[Text]
Saturday, 25 February 2012

Separation of concerns - Refactoring XSLT for business logic

Doing some work for a client in the manufacturing sector, we've been thinking a lot about legacy code, and how to make the business rules which it contains accessible. One example of this is a set of legacy XSLT reports, which operate on XML produced by a package solution. The original reports use mostly simple features of the XSLT language, and kept very closely to the data structures in the XML.

However, as the business requirements have become more complex, the reports are increasingly cross-referencing different parts of the xml tree using foreign keys;
removing duplicates where the XML doesn't model, for instance, a many-many relationship;
adding unique ids for a particular stage in the processing;
and so forth.

So there's a technical issue, how best to resolve a structure clash*, and a management issue, how to keep the code as self-documenting as possible, and so avoid future maintenance headaches.

The approach is to transform the data, selecting the key featues and applying the business rules. It becomes a good place to comment on why certain things have been done slightly differently in different situations. Then the presentation logic can be applied separately.

Background.

An order uses several machines,
each machine's work may be split into several runs,
and each run may perform either or both of two tasks, version A or B.
The fragment below shows planned start dates and times (planstart) for runs, which is a small part of the actual table output.

[Given data]

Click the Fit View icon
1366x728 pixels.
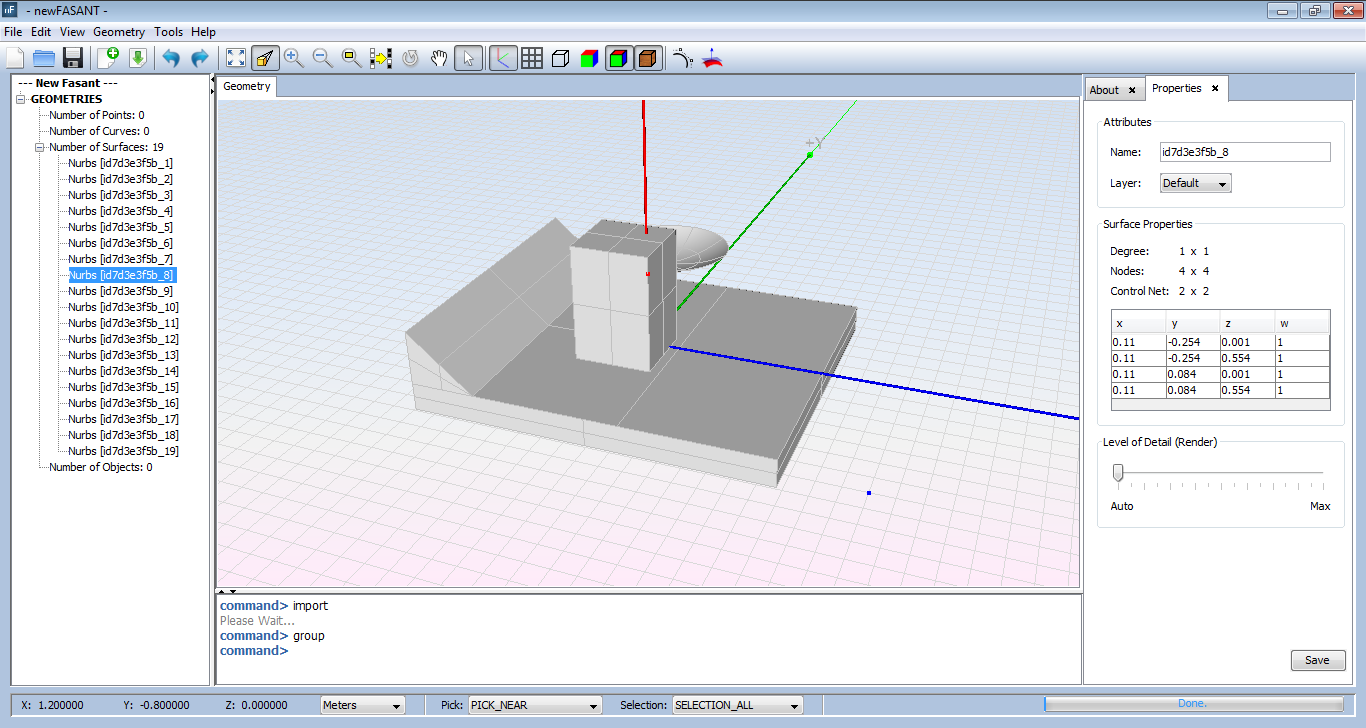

[Given task A]
Answer these questions from the XSLT post:
(i) Which sector is the client in?
(ii) What do the legacy XSLT reports operate on?
(iii) Which two tasks can a run perform?
[Given task B] Translate this sentence from the XSLT post into Spanish: "It becomes a good place to comment on why certain things have been done slightly differently in different situations."

[Full response A]
(i) The manufacturing sector.
(ii) XML produced by a package solution.
(iii) Version A and version B. A run may perform either or both.

[Full response B] Se convierte en un buen lugar para comentar por qué ciertas cosas se han hecho de manera ligeramente distinta en situaciones diferentes.